_REQUIRED WORK:_
1 > According to the DomainKeys text, which company developed DomainKeys?
2 > Continue the DomainKeys text, picking up after its last sentence.

_TEXT PROVIDED:_
What is DomainKeys – DomainKeys is an email authentication technology developed by Yahoo, and is primarily used as an additional anti-spam and anti-phishing method.
How DomainKeys works
- Sending emails
The domain owner generates a public / private key pair to use for signing all outgoing messages (multiple key pairs are allowed). The public key is published in DNS, and the private key is made available to their DomainKey-enabled outbound email servers.
When each email is sent by an account within the domain, the DomainKey-enabled email server automatically uses the stored private key to generate a digital signature of the message. This signature is embedded as a header in the sent email, and the email is sent on to the target recipient’s mail server.
- Receiving emails
The DomainKeys-enabled receiving email server extracts the signature and claimed From: domain from the email headers and fetches the public key from DNS for the claimed From: domain.

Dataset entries
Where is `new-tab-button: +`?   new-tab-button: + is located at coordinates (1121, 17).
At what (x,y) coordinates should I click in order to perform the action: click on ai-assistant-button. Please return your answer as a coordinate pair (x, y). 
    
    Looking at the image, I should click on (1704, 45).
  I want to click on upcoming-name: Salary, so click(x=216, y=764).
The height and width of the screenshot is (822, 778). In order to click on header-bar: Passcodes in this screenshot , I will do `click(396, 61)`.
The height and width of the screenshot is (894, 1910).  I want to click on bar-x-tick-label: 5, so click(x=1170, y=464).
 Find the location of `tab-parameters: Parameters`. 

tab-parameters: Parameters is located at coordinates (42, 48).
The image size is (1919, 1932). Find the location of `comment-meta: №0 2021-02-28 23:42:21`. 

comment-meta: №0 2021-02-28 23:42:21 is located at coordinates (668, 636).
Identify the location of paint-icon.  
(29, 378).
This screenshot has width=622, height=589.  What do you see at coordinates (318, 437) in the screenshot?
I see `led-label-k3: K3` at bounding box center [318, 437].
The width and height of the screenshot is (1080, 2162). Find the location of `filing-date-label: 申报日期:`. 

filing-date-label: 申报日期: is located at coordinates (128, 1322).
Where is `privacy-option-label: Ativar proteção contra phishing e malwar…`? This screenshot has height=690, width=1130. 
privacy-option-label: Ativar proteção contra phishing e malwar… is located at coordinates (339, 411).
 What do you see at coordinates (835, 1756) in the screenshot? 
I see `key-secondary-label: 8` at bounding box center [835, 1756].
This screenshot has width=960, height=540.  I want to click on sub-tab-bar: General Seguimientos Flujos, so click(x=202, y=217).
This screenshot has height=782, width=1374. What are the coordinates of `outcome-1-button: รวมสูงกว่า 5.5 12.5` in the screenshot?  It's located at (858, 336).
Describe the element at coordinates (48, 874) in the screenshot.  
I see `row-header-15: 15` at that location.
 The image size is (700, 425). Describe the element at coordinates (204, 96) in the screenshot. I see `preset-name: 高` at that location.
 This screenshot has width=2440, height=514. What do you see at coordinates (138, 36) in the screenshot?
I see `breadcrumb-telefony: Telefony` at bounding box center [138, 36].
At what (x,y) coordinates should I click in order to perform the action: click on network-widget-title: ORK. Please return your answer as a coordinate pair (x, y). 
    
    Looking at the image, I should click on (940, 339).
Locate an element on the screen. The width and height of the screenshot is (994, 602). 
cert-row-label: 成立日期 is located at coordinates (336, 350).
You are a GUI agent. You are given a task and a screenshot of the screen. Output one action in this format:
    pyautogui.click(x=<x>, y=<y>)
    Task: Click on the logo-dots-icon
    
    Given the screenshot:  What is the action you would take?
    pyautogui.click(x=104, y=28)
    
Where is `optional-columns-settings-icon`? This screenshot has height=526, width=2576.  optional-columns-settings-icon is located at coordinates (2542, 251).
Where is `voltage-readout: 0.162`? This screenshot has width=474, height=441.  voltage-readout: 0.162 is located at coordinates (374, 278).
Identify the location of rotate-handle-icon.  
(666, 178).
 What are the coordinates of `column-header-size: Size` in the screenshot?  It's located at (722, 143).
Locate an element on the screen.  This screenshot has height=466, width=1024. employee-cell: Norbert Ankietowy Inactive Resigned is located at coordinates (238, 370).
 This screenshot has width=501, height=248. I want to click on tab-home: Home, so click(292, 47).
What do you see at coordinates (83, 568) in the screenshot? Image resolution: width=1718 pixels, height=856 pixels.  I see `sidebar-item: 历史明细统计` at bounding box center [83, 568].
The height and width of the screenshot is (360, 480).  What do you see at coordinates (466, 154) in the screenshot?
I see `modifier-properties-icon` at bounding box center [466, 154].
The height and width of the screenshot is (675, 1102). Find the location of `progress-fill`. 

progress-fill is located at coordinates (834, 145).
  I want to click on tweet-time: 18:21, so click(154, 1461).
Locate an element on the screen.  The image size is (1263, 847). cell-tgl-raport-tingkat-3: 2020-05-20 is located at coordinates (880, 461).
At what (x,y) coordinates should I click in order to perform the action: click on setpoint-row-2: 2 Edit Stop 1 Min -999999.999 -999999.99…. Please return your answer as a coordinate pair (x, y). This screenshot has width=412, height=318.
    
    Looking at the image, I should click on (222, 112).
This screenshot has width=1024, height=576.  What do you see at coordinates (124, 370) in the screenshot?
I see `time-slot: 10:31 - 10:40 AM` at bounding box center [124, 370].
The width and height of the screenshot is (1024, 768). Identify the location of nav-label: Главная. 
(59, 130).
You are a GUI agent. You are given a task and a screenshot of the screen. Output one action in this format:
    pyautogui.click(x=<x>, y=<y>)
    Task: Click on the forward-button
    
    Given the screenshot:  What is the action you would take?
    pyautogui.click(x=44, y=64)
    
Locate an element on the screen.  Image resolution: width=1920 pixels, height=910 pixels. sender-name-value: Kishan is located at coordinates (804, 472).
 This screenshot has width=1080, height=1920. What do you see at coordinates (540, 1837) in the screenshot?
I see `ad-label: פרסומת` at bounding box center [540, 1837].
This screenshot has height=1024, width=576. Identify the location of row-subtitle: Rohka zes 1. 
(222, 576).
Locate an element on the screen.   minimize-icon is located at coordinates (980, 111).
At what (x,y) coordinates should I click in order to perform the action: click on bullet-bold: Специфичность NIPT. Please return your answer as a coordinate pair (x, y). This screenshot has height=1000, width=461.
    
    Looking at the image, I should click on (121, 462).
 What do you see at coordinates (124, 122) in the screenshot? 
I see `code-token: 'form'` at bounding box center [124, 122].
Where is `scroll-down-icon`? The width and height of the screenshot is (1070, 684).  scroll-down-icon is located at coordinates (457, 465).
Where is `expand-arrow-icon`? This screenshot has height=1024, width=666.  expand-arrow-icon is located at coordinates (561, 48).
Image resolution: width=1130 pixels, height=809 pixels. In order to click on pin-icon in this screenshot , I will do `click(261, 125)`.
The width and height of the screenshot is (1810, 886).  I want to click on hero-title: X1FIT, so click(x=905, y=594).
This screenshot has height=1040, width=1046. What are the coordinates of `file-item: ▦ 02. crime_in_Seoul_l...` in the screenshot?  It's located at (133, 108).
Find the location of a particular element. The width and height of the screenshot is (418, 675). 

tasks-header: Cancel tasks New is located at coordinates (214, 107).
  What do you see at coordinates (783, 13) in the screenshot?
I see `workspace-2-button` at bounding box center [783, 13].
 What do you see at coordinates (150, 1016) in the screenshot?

_ANSWERS TO THE EXERCISE:_
1 > Yahoo

2 >
The public key from DNS is then used by the receiving mail server to verify that the signature was generated by the matching private key. This proves that the email was indeed sent by, and with the permission of, the claimed sending From: domain and that its headers and content weren’t altered during the transfer.
The receiving email server applies the local policies based on the results of the signature test. If the domain is verified and no other antispam tests catch it, the email can be delivered to the user’s inbox. If the signature fails to verify, or there isn’t one, the email can be dropped, flagged or quarantined.